Disney movies taught me there’s nothing I can’t accomplish as long as my parents die a brutal untimely death.
ME: hey I’m just in time to watch the meteor shower!
METEOR: um, how about a little privacy?
i was just violently air drumming with the blinds open and i looked outside and my amazon delivery driver was playing air guitar
Just called the number of a guy I met last night and a pizza place answered. I didn’t even know you could live in pizza places. I’m in love!
why are there sports bars but not cute bars where u can sip wine and cheer for competitive cooking shows?
Playing Tubular Bells to end the baptism wasn’t quite the closing my aunt was looking for but in my defense it did clear out the church.

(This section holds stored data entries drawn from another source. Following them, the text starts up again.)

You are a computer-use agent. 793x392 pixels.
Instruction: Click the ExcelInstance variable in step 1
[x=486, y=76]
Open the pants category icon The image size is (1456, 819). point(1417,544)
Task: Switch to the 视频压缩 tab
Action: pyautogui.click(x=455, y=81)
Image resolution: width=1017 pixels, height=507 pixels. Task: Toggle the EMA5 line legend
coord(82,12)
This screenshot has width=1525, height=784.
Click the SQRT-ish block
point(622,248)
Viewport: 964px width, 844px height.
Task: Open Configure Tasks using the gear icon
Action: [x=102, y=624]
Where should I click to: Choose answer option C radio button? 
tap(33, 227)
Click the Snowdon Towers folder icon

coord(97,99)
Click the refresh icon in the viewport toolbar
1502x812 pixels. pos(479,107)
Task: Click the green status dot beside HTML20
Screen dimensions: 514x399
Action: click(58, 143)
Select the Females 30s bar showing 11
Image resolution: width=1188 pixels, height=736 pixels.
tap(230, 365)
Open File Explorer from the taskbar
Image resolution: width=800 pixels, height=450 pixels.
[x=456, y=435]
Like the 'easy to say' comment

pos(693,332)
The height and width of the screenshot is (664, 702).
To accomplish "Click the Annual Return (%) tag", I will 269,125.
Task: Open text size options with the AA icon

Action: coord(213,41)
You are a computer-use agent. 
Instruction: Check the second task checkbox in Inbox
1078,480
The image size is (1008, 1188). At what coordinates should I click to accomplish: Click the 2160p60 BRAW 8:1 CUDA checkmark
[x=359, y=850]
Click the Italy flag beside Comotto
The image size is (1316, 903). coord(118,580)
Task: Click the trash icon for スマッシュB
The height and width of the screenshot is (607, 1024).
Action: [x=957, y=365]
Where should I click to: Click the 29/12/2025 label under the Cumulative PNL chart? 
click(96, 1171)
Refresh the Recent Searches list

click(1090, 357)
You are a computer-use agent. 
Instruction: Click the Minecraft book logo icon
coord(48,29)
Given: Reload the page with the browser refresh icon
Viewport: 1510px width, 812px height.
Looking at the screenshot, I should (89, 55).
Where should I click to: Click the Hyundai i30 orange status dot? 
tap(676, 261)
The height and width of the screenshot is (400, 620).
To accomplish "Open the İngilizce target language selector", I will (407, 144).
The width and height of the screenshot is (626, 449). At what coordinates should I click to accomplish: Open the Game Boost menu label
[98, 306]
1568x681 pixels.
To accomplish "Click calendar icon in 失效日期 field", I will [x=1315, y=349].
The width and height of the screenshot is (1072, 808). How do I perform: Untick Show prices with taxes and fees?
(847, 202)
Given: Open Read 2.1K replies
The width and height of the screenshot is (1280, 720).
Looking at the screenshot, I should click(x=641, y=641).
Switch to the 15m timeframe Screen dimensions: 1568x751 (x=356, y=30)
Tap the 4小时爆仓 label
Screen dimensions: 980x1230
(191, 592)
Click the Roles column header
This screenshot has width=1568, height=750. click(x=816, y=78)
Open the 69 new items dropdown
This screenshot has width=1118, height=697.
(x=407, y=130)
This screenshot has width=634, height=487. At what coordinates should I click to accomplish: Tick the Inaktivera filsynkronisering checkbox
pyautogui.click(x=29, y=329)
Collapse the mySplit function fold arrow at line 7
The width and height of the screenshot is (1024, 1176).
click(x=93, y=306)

[On the phone with my bookie]
Put it all on Jesus and let it ride
If you eat a pot brownie and a Ken doll, you’ll poop a Matthew McConaughey.
Celebrating Groundhog Day seems silly since we’ve been re-living the same day for the past year
I was ringing this 0800 number for two days before I realised it was their opening hours.
I hate when people say “next time you’re in my neck of the woods”
omg this isn’t the prairie Laura, you live across from a Starbucks
Her: Wtf? I thought I asked you to vacuum?…look at all this dog hair in the corner???
Me: No…Don’t touch it! (whispers) I hid one of the eggs under there.
My child is sniffing a bruise on his arm to figure out how badly it hurts.
i’m “my bladder is my alarm clock” years old.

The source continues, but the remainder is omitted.